There are only three ways to win a proposal. All the strategies and techniques you can think of fit into these three. The three are fundamentally different. Understanding that gives you an advantage when it comes to figuring out the winning strategy. Most companies just muddle through, with strategies based on any one of them at any given moment. This gives you an opportunity to gain a competitive advantage by understanding the implications of how they apply to you.
If you understand which applies and when, you can present a more focused message based on strategies that are clearer.
- Selling what you've got and convincing the customer to buy it. You have to get what you have through the customer’s selection process. You search for the perfect words to turn what you’ve got into what the customer wants. Product companies generally fit into this category. You have to convince the customer that the benefits of having your company’s offering make it worth the cost and effort required to procure it. The customer has to trust your ability to deliver.

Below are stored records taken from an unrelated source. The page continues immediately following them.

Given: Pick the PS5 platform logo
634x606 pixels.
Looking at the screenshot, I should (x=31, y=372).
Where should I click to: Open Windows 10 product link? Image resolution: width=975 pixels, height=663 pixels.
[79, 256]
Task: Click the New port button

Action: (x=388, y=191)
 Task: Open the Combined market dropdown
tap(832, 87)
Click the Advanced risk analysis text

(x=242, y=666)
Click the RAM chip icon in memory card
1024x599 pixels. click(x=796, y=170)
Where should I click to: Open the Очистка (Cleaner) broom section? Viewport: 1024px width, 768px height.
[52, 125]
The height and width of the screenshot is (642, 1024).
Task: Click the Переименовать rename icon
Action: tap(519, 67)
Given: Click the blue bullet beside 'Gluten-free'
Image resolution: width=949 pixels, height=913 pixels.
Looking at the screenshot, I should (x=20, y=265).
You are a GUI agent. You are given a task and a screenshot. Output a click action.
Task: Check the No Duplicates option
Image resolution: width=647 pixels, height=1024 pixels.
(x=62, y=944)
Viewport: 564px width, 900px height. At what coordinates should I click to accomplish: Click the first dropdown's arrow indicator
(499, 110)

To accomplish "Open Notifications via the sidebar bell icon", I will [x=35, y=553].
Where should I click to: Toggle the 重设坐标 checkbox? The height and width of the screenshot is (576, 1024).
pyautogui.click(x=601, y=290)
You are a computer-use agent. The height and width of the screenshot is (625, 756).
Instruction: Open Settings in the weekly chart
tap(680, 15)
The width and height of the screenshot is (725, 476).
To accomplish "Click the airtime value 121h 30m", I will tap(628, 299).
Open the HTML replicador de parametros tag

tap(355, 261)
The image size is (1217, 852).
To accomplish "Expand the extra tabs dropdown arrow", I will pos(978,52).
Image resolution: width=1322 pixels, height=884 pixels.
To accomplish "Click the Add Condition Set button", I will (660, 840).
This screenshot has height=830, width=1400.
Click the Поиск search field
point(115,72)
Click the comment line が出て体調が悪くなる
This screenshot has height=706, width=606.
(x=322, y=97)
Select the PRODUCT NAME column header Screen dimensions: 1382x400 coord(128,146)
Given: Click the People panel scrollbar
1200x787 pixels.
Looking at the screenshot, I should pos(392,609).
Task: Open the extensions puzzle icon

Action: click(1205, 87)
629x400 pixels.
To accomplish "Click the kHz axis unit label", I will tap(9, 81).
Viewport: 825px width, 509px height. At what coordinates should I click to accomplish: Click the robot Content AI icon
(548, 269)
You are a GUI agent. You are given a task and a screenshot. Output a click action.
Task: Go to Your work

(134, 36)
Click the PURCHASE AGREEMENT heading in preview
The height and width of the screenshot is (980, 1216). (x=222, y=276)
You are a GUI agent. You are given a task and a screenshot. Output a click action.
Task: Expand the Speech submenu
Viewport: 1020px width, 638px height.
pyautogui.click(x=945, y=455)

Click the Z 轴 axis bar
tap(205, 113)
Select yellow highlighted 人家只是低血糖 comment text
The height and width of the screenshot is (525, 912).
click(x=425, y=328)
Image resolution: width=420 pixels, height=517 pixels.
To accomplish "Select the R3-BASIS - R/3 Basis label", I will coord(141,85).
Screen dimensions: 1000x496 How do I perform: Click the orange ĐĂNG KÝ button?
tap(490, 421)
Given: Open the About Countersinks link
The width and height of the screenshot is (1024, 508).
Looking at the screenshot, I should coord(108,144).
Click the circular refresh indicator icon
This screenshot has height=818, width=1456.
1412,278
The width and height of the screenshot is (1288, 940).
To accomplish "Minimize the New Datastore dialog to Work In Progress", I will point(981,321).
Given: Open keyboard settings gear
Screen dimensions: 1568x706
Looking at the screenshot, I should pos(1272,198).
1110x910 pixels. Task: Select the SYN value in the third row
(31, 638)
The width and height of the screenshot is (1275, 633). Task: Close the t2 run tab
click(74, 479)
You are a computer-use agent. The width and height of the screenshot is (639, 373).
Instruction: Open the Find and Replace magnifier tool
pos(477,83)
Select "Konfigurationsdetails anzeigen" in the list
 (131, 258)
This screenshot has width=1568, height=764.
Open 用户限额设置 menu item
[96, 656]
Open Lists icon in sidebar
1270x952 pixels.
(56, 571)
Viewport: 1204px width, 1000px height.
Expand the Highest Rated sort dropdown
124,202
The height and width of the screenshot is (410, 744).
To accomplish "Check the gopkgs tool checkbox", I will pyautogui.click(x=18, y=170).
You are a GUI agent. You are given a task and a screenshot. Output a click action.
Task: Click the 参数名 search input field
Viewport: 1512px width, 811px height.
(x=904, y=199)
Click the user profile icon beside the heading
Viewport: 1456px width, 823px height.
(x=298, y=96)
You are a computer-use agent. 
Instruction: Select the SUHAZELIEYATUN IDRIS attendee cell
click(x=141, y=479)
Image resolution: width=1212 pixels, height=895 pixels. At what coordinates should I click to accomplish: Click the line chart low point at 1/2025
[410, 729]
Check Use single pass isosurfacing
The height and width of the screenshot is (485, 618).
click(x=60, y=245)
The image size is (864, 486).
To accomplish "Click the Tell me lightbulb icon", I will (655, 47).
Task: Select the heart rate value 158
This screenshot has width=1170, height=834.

- Figuring out what the customer wants and selling them an offering that fulfills it. You can offer anything you can think of and deliver. You need to understand what the customer needs, so that you can become it. Tailored services and solutions generally fall into this category. You have to convince the customer that you are the best alternative to fulfill their needs. The customer has to trust your capabilities and insight.
- Selling on price. Price always matters, and sometimes it’s the only thing that matters. The closer what you sell is to a commodity, the more important price will become as a consideration. Everyone tries to have a low price. But having the lowest price requires effort. This is especially true for services businesses where everyone hires from the same labor pool. To sell on price you have to know just how little you can get by with. You have to convince the customer that in spite of your low price, you are still trustworthy. You have to be really good to be trustworthy at the lowest price. While difficult, it is possible. It just requires a completely different way of operating.
Muddling through and being a little of all of them will keep you from being the best. And you can’t consistently win proposals without consistently being the best.
Even when the evaluation is formal and bureaucratic, like in government procurement, these forces are still in effect. They just operate in an environment with regulated acquisition procedures and written evaluation criteria. Sometimes what the customer wants most is a procedure followed. Sometimes convincing them requires following that procedure.
The key to winning is to understand what you have to convince the customer of. The key to winning consistently is to build your organization around being that.
You don’t just want to create branding around something that sounds positive. You want branding that supports the kind of selling you do. You don’t just want to appear trustworthy, you need to appear trustworthy in the ways that reinforce the kind of selling you do. You don’t just want the best offering, you want the best offering based on the kind of selling you do. And the kind of selling you do needs to be based on the kind of buying that your customers do.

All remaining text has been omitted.